5. Imaging after SBRT for the Liver

The assessment of post-SBRT images warrants attention to changes in the treated tumor tissue [43,44,45] and surrounding normal liver [46,47,48,49].

A size-based evaluation of the tumor response, such as the modified response evaluation criteria in solid tumors (mRECIST [50]) and the response evaluation criteria in cancer of the liver (RECICL [51]), is not suitable to SBRT. During the first 6 to 12 months, the post-SBRT evaluation should be based on nonenhancement of the tumor [43]. Residual early enhancement disappears within 6 months in most cases [44]. Although the response rate of hypervascular HCC after SBRT increases for 2 years, enhancement persists for more than 2 years in some tumors [45].

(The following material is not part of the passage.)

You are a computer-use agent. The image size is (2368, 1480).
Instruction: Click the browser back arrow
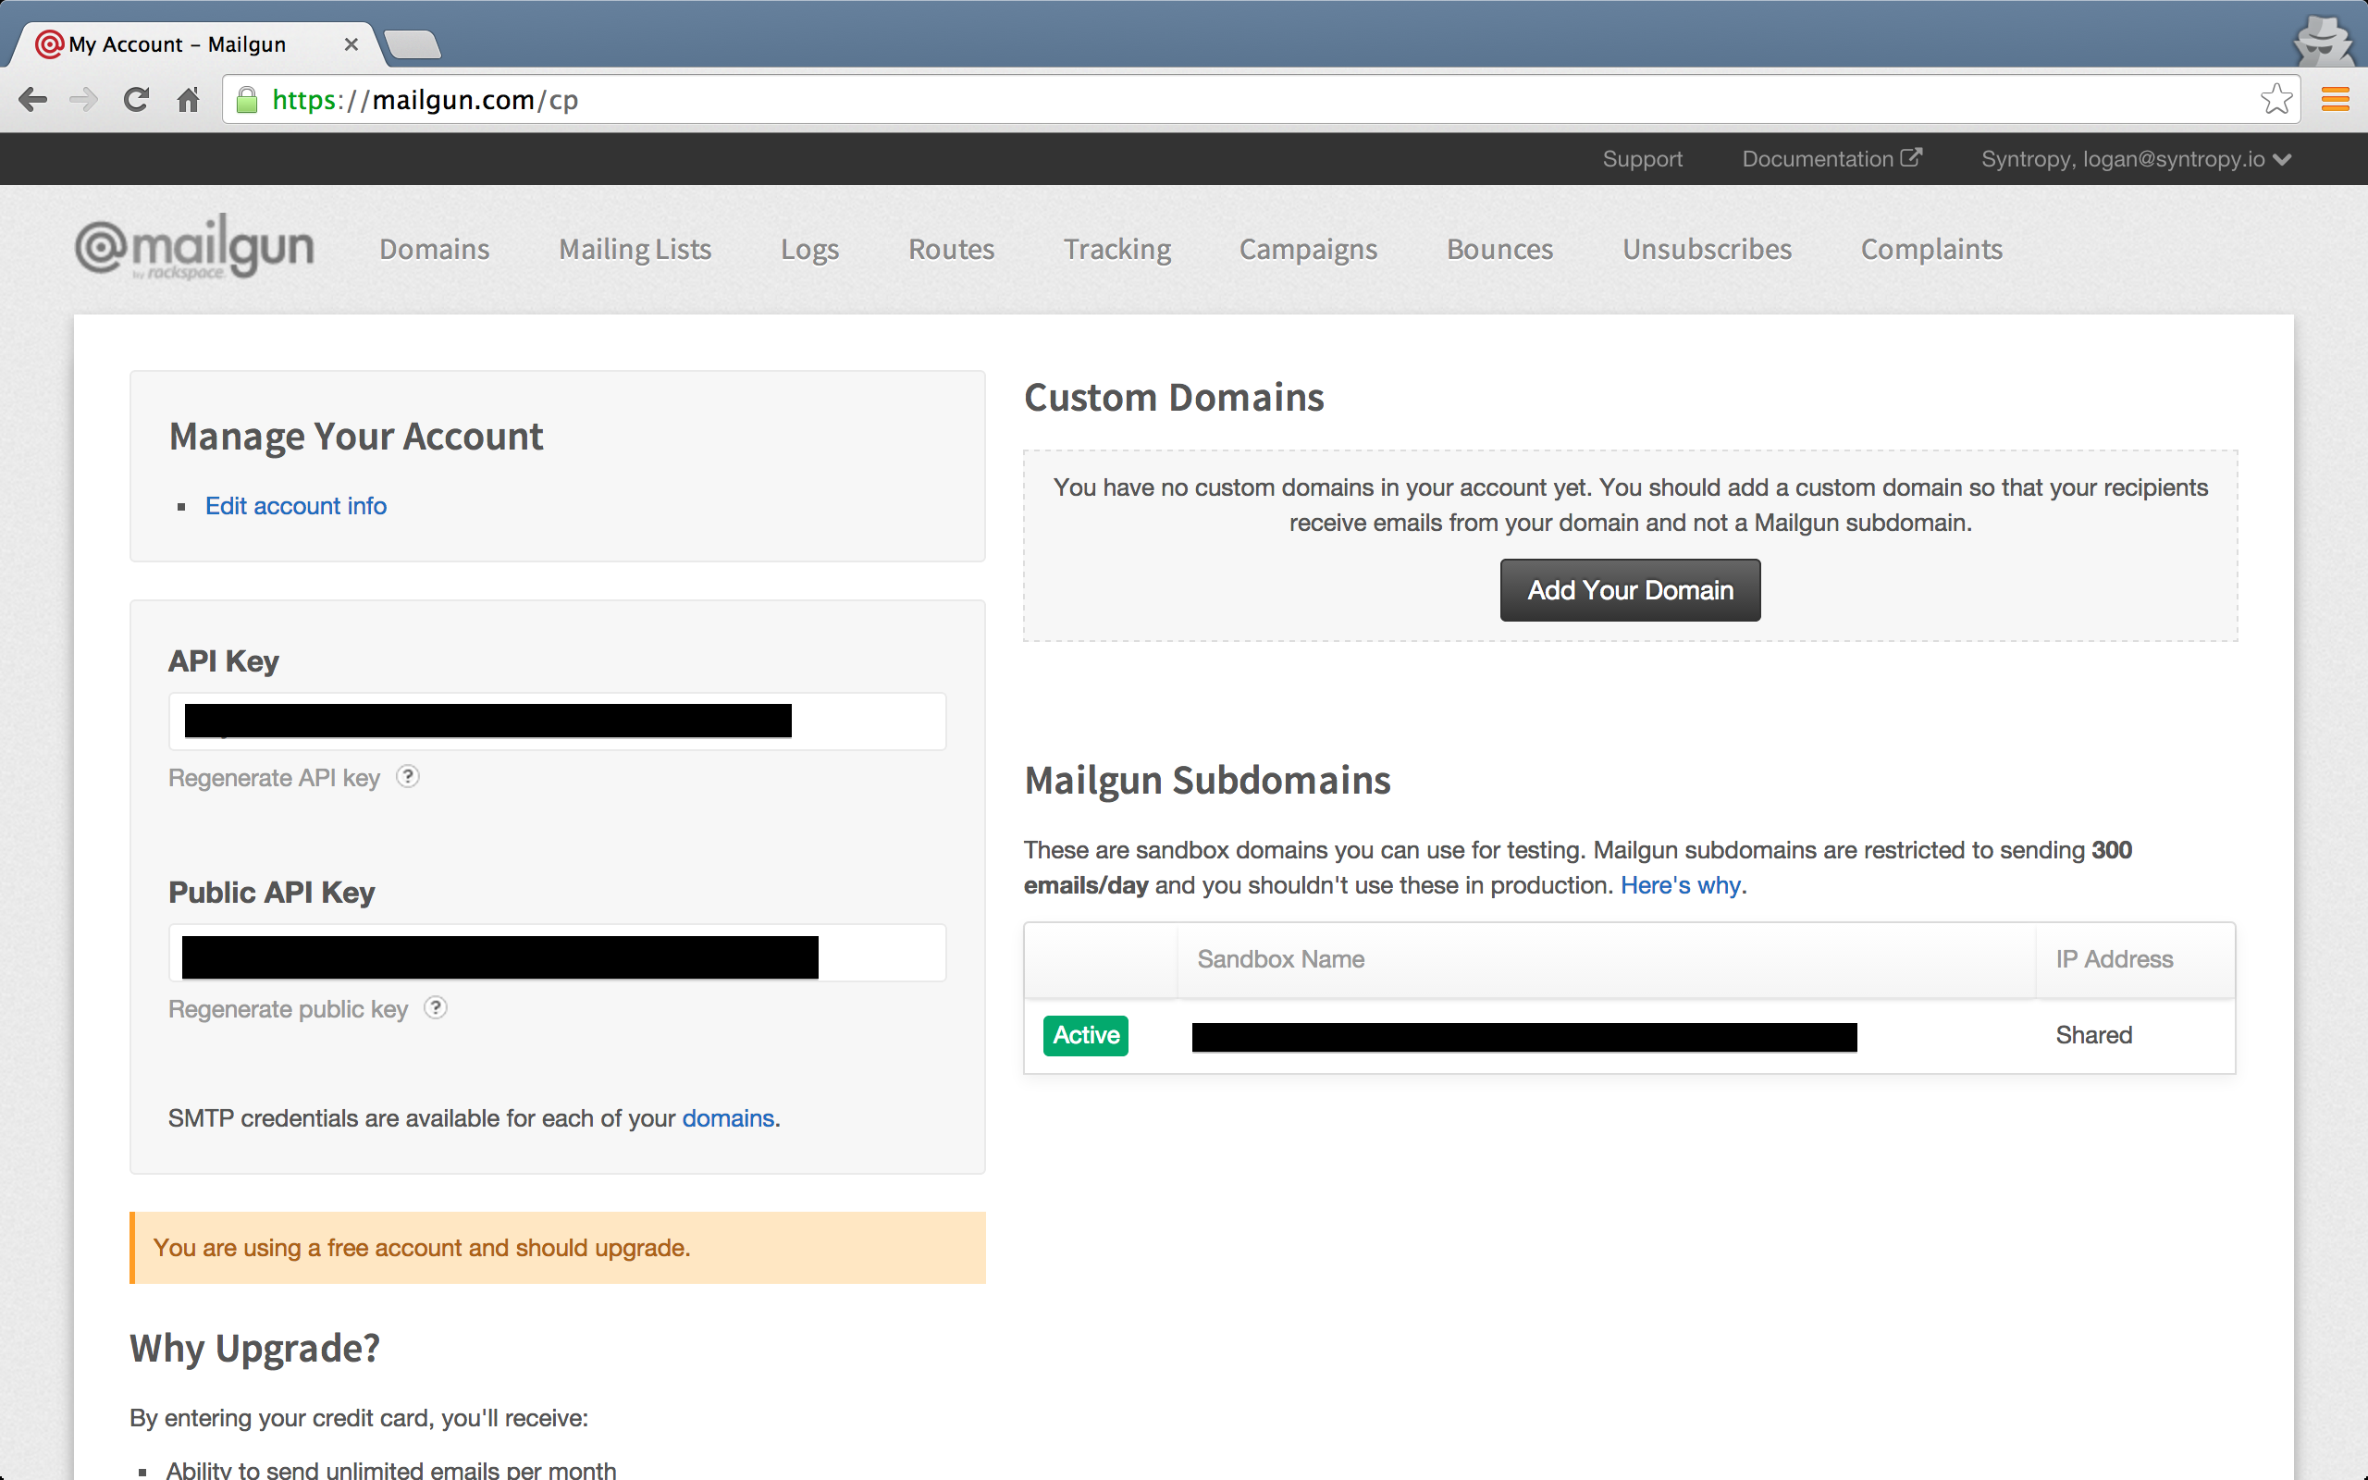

SBRT induces a phenomenon called the “focal liver reaction,” which entails a focal radiation reaction to the surrounding normal liver (Figure 1). The focal liver reaction appears within a 30-Gy irradiated area at a median of 6 months [46]. The reaction is usually classified into three types, but the classification method differs slightly among various studies [47,48,49]. Kimura et al. classified dynamic-computed-tomography appearances into the following three types: type 1, hyperdensity in all enhanced phases; type 2, hypodensity in the arterial and portal phases; and type 3, isodensity in all enhanced phases [49]. The type 2 or 3 appearances were converted into type 1 over time, especially in patients with Child–Pugh class A. Type 3 was associated with Child–Pugh class B.

6. Conclusions

With its high local control rate and acceptable toxicities, SBRT has the potential to improve the prognosis of HCC when used in cases that are difficult to treat with other therapies. Future research is warranted to determine how best to use SBRT versus other therapies and how to combine them.